= Vagif Bayatly Oner =

Azerbaijani poet

Vagif Bayatly Oner (Vagif Bayatlı) is an Azerbaijani poet. He was born in October 1948 in Jabrayil, a district in Karabakh.

Vagif's major books of poetry include: Under a Lonely Star, All Love Stories Will Be Forgotten, and The Funniest Dead Man. His poetry has been translated into more than 30 languages, including a major book of poetry published in Moscow (translated into Russian).

His prizes include the Mayakovski Prize for Poetry and the Jalil Mammadguluzadeh Prize founded by Azerbaijan's Press Foundation. Vagif has translated numerous works into Azerbaijani, including some of the most famous Austrian, English, Scottish, Italian, Norwegian, Turkish, and Russian poets, such as Rainer Maria Rilke, Thomas Eliot, Robert Burns, Boris Pasternak, Anna Akhmatova, Nikolay Gumilyov and Osip Mandelstam.

More than Anyone Else
(by Vagif Bayatly; translated into English by Tamam Bayatly)

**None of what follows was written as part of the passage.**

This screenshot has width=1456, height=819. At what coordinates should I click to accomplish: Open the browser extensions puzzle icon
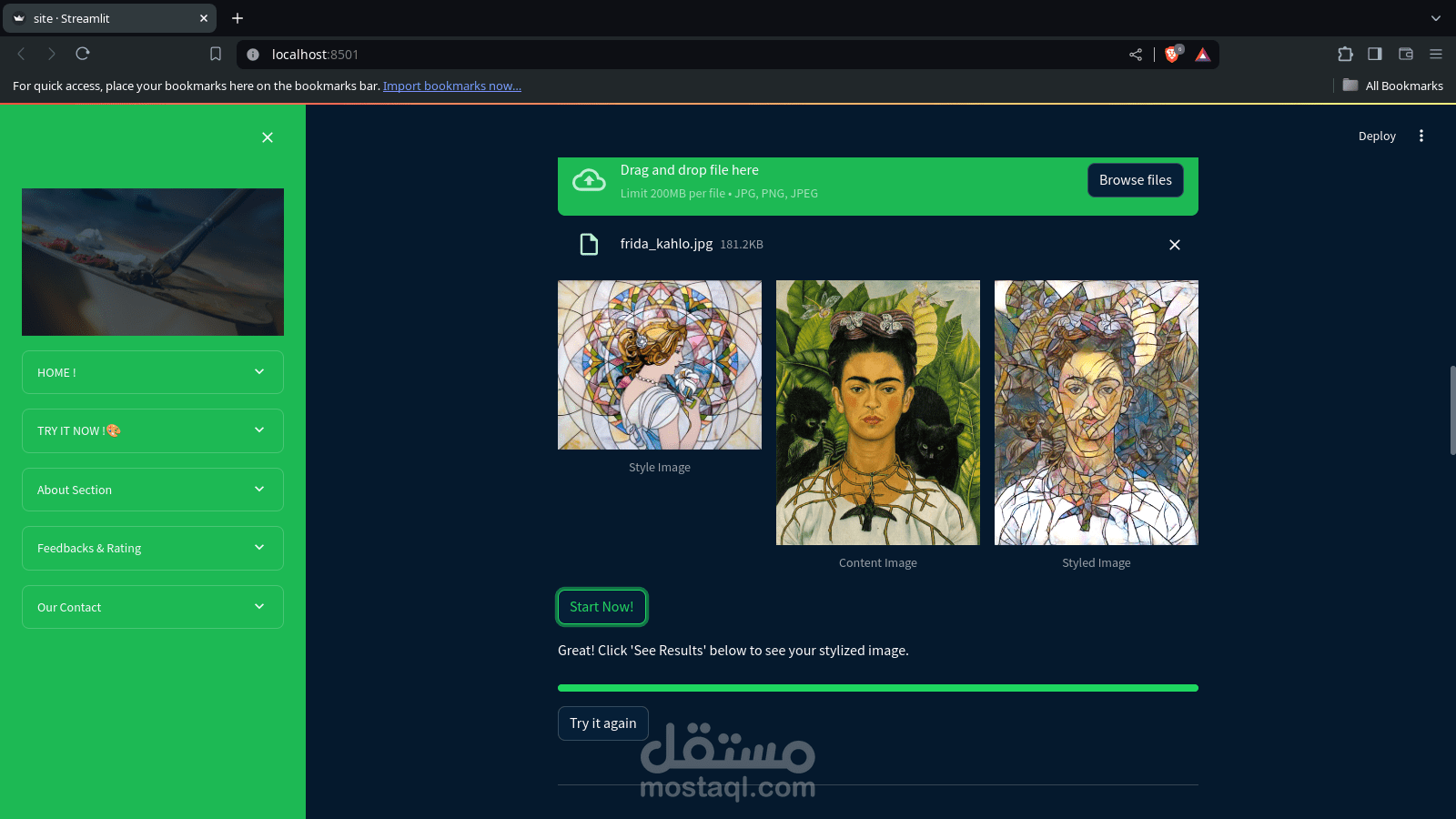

I can neither be the strongest man in the world,
Nor do I want to be.
I don't want anyone to be afraid of me.

I can neither be the wealthiest man in the world,
Nor do I want to be.
For me the greatest wealth in the world,
is a tiny tent with a smiling face and eyes, with an open door and windows!

I can neither love you more than anyone else in the world,
Nor do I want to love you so.
Because only those who love insincerely
Love more than anyone else.

I want to love you quietly and gently,
I want to love you as destined by God,
Like a small bird that has nestled against the tiny corner of its nest.